ここは千葉にある犬吠埼。青空に青い海、白く伸びた灯台がきれいな場所だ。景色は良いが、観光地と同時に自殺の名所でもあるという。
海月と二人、崖上から見下ろす海は見事なものだった。フェンスに手をかけて、二人してぽかんと口を開けたまま、下を見る。岩肌に打ち付ける白波の激しいこと。確かに、ここに飛び降りたらぴろっと死ねるだろう。
「自殺の名所と呼ばれる場所は、何処も美しい場所だって言うね。それがなんでか、糖子はわかる?」
海月は私の方を見ないままに問う。陽光で輝く海の煌めきを、そのまま瞳に閉じ込めたまま。海月はただ景色に見惚れているらしかった。

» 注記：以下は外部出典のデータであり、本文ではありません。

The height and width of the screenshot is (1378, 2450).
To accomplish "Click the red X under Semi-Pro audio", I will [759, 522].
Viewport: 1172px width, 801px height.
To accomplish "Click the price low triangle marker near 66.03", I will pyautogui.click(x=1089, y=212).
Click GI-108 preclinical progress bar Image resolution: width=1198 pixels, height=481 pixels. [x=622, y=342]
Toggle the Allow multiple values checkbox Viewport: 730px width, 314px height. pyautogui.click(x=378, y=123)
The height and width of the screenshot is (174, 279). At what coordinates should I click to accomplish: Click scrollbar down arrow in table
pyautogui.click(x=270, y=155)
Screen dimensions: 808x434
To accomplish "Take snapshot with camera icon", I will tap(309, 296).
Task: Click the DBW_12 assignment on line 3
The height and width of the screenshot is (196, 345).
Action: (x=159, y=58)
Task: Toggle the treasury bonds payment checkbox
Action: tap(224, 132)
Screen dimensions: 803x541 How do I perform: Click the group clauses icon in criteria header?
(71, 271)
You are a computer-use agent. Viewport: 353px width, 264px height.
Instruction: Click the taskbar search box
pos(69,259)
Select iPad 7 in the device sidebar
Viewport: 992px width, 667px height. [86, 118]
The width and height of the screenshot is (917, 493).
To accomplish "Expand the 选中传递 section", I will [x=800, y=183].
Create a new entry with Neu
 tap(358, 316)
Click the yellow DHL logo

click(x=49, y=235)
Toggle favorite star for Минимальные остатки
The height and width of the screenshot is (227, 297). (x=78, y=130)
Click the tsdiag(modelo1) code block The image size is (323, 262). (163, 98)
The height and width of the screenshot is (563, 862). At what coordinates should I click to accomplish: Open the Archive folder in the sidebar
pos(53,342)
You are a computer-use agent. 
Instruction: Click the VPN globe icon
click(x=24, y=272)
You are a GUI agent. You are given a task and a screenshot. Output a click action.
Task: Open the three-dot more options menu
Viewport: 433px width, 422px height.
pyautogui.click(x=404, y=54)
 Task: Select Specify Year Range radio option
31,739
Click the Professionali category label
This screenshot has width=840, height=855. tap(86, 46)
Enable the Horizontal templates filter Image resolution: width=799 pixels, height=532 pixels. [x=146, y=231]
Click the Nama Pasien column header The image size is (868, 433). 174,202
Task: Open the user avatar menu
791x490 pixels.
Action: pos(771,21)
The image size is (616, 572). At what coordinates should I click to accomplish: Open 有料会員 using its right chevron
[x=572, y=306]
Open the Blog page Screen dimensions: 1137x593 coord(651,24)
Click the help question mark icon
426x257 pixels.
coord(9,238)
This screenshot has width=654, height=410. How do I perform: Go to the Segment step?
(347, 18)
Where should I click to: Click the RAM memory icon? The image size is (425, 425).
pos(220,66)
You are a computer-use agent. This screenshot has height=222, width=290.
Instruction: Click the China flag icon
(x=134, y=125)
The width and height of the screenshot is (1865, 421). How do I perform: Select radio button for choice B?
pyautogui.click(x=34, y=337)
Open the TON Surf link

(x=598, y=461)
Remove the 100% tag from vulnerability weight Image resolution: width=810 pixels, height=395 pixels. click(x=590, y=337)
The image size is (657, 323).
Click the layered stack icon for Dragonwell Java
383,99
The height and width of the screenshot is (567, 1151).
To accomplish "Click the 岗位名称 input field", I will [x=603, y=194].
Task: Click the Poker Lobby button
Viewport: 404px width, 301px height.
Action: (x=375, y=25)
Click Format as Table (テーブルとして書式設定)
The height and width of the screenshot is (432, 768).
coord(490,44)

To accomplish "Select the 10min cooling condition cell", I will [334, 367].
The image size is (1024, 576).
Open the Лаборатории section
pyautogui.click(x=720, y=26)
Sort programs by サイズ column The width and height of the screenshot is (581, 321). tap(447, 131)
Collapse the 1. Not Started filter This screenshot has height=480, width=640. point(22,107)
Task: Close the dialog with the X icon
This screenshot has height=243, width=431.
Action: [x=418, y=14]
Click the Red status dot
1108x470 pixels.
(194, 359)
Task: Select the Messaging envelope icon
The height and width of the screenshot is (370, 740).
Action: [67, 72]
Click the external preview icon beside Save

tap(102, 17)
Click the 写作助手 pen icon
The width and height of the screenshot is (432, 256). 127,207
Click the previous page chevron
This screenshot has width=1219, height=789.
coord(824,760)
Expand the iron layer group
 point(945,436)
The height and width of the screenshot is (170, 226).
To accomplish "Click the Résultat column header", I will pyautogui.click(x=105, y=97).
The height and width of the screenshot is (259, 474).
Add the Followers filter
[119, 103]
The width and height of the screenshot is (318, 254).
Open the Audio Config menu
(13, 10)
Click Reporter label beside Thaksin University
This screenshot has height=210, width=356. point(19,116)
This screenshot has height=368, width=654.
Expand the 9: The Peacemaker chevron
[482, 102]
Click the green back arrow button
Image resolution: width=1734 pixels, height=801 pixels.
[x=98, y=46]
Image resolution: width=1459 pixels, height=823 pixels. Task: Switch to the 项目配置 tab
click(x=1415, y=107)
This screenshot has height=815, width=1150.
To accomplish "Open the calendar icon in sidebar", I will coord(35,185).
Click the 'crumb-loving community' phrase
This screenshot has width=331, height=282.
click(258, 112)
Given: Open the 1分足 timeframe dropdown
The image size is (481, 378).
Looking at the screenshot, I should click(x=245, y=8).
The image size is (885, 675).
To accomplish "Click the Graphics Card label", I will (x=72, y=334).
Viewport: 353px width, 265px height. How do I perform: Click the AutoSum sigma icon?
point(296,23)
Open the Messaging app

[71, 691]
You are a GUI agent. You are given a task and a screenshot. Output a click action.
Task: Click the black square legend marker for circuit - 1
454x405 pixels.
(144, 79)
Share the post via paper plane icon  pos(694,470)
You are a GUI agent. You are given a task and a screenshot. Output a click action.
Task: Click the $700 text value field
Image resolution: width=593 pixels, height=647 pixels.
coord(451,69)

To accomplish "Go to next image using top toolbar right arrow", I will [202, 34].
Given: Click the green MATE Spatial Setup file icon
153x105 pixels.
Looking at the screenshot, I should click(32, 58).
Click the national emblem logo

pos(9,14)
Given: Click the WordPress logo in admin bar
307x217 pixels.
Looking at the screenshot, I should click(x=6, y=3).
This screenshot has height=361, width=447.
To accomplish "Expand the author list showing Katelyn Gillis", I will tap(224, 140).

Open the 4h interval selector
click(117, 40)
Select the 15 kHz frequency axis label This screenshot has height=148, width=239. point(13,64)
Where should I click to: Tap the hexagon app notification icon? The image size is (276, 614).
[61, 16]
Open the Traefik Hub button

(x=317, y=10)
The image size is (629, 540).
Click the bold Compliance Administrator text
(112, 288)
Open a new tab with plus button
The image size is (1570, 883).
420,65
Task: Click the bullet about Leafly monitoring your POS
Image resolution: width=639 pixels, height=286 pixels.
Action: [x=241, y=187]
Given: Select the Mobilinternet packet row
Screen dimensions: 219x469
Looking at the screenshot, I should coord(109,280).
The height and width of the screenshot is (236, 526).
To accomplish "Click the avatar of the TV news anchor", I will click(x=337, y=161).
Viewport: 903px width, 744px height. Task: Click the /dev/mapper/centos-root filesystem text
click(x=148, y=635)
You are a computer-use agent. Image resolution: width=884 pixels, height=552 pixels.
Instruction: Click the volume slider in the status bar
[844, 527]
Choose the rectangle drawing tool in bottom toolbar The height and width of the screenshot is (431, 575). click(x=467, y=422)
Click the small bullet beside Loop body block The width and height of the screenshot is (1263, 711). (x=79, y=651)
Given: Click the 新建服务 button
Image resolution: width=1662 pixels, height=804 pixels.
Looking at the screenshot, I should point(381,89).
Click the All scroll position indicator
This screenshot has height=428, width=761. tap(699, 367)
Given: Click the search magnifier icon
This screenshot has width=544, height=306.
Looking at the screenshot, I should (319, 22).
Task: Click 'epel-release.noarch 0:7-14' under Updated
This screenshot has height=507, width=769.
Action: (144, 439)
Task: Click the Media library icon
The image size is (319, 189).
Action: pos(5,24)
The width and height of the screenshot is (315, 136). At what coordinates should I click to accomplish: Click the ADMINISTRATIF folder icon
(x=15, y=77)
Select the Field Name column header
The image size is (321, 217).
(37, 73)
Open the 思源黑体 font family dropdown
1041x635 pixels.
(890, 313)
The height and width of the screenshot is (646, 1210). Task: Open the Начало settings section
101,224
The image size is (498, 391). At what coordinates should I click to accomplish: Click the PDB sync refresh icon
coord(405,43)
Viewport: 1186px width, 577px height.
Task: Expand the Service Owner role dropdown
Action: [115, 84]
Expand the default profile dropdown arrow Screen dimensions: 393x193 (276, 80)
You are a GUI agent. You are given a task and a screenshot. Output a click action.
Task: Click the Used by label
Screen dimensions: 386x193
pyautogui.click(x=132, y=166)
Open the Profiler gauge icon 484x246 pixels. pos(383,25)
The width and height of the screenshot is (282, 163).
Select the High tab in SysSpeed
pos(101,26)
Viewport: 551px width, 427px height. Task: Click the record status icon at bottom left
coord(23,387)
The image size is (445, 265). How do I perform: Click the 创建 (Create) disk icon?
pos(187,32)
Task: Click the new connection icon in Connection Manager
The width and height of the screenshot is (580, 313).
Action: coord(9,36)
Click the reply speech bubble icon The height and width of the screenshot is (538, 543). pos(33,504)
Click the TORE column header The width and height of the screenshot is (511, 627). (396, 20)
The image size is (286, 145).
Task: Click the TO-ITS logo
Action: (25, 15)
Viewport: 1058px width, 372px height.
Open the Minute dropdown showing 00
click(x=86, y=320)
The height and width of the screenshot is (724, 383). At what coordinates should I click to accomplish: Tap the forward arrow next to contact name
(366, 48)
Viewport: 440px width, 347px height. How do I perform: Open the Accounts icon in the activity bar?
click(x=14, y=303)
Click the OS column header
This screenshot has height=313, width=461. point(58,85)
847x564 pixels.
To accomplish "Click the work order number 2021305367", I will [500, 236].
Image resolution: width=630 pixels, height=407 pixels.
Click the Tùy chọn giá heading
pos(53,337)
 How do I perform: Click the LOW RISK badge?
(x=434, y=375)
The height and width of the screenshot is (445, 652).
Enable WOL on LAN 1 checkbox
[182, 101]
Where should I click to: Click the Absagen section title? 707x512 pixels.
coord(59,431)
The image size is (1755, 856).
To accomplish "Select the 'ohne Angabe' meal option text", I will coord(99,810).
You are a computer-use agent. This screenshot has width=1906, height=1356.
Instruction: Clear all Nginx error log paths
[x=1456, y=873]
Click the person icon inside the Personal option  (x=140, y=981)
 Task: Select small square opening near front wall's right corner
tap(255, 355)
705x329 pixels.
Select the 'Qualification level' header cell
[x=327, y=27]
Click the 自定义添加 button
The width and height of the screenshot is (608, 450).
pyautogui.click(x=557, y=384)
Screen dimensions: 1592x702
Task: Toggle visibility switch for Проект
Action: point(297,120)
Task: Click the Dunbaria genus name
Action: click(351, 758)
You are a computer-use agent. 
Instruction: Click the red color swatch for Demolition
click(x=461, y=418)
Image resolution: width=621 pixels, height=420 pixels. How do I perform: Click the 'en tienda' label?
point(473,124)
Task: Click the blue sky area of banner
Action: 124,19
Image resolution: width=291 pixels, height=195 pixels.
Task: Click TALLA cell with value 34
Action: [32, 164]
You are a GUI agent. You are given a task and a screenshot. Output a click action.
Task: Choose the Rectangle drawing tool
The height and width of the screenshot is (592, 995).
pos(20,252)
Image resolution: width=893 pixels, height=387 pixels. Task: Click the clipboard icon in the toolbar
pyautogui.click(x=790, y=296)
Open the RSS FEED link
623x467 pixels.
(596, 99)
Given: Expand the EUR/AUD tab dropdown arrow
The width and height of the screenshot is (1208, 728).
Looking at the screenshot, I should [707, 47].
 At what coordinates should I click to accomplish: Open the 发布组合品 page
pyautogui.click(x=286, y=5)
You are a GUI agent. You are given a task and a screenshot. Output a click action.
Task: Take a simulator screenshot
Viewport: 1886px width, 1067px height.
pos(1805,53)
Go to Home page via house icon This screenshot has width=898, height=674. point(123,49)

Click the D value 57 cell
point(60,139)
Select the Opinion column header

「死ににいくのに、どうして景色のきれいな場所を選ぶの? 自殺を決めてるなら、誰も寄り付かない樹海の中でも渋谷の交差点でも同じことじゃないの?」
「糖子は情緒がないなあ」
呆れるような目で、海月は私の方を見た。海風が彼女の髪を弄ぶ。セーラー服のカラーとスカーフ、スカートも踊った。
「何。海月には理解できるというの?」
「うん。自殺する人はね、最悪の人生を歩んできたの。何もかも上手く行かなくて、生きているのが辛くて、死にたくて苦しくて、そうして行き着いた場所が、最期に見る景色が美しかったら、少しだけ報われるような気がするんだよ。こんな自分でも、生まれてきてよかったって、世界はこんなに美しかったんだって、気付けるんだよ」
海月は私の方を見たまま、微かに微笑んだ。儚くて、今にも壊れそうな笑みだった。
それが理解できてしまう海月は、やはり。
彼女のリストカット。星を飲み込もうとしたこと。
だとしても、海月は私には何もできないのだと言った。私には海月を助けることができない。そもそも、海月が助かりたいのかどうかすら知らないのに助けたいなんて、傲慢すぎるだろうか。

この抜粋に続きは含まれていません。